Critiques filtrées sur 5 étoiles  
La narratrice écrit ce texte alors qu'elle est en situation d'urgence. Elle ressent le besoin de coucher sur le papier l'expérience qu'elle vit depuis plusieurs mois. le lecteur sent que c'est difficile, elle semble en danger et dans l'incapacité physique et intellectuelle de mener son projet à bien.
C'est que la narratrice est en phase d'évolution vers l'état de cochon, de porc, de truie.
C'est sur un ton a priori naïf qu'elle nous raconte la progression de sa transformation.

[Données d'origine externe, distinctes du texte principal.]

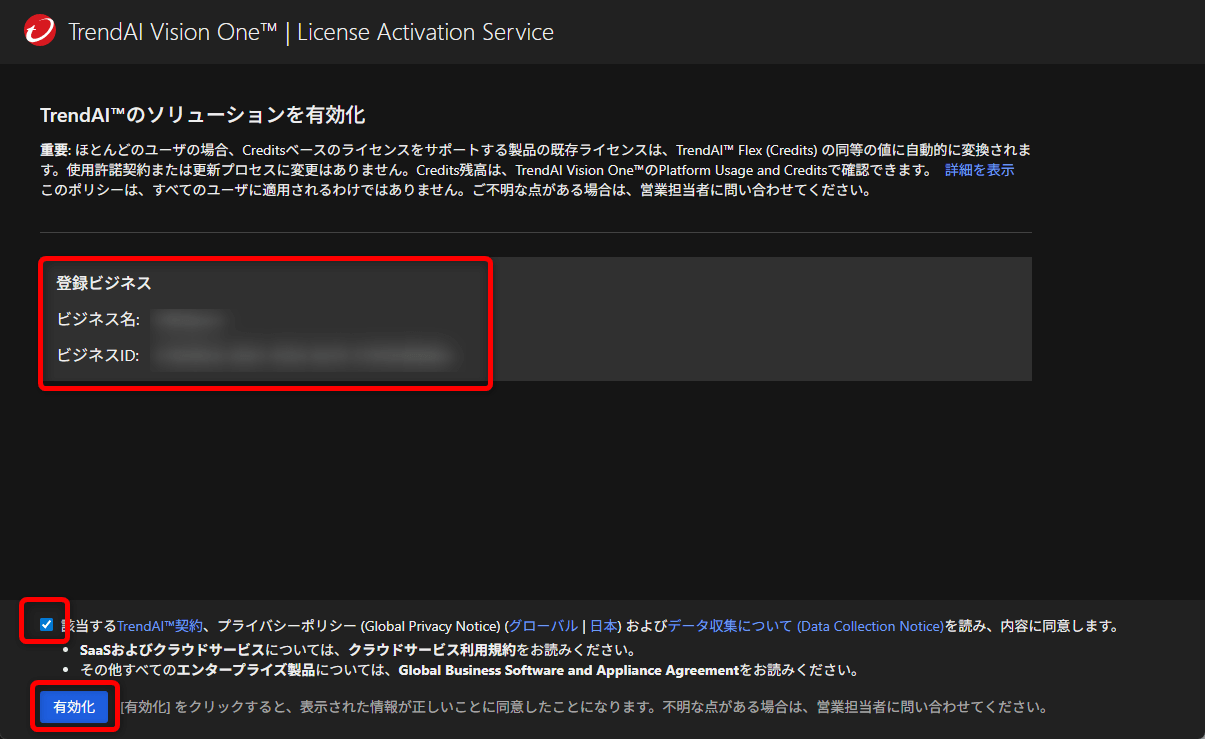Toggle the terms consent checkbox
This screenshot has width=1205, height=739.
point(45,623)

Le thème essentiel de ce court roman est la condition féminine. L'autrice en passe toutes les facettes au crible : le corps de la femme ne lui appartient pas, il est la cible des hommes qui se transforment en prédateurs. Cela s'exprime tant dans le monde du travail que dans le domaine privé. La femme existe pour donner du plaisir aux hommes et assurer leur confort domestique. Marie Darrieussecq évoque la dépendance financière, l'interdiction d'avoir du plaisir sexuel, la maltraitance gynécologique, l'hostilité sociétale à l'avortement, etc. (je ne vais quand même pas tout vous raconter).
Alors qu'elle devient ce que l'on a fait d'elle, une cochonne, la narratrice explore des mondes interdits et décrit l'harmonie à se sentir au diapason de son corps.
Vous avez compris, ce roman est tout sauf un truisme, il est un pavé dans la mare, écrit au milieu des années 1990, bien avant la révolte Metoo et les revendications féministes actuelles.
Mais Marie Darrieussecq ne s'arrête pas là. Elle place son héroïne dans une temporalité de science-fiction ( ??), celle de la prise de pouvoir de l'extrême droite et de la mise en place d'une dictature visant notamment à se débarrasser des minorités. La violence et la négligence faites à la nature n'échappent pas à sa vision globale du 3e millénaire.
Bien que publié au rayon littérature blanche, ce roman est une vraie dystopie, permettant à l'autrice de taper fort sur un monde pas si imaginaire que ça.
Le titre dit tout par son inverse : distorsion de la vérité, fondamentalité du propos, cynisme assumé par la voix ingénue de son personnage. On notera également un magnifique jeu de mots (ça y est, vous l'avez ?).
Ce livre fourmille de trouvailles sous forme d'analogies, chaque mot compte dans ces quelques 160 pages que le lecteur reçoit en pleine face tel un uppercut.
Marie Darrieussecq brosse le portrait décadent de notre société et par contraste avec la candeur de la narratrice, le propos est glaçant. D'autant plus que 25 ans après la parution, le roman est d'une terrible actualité, la réalité s'approchant dangereusement de sa fiction.
Je vous fais la grâce de vous épargner le paragraphe sur le style de l'autrice qui est impeccable, incisif, ciselé et percutant.
C'est un roman d'une intelligence féroce, d'une grande richesse, j'ai pleuré de rire, à moins que ce ne soit de consternation devant une analyse aussi fine du devenir pathétique de notre société.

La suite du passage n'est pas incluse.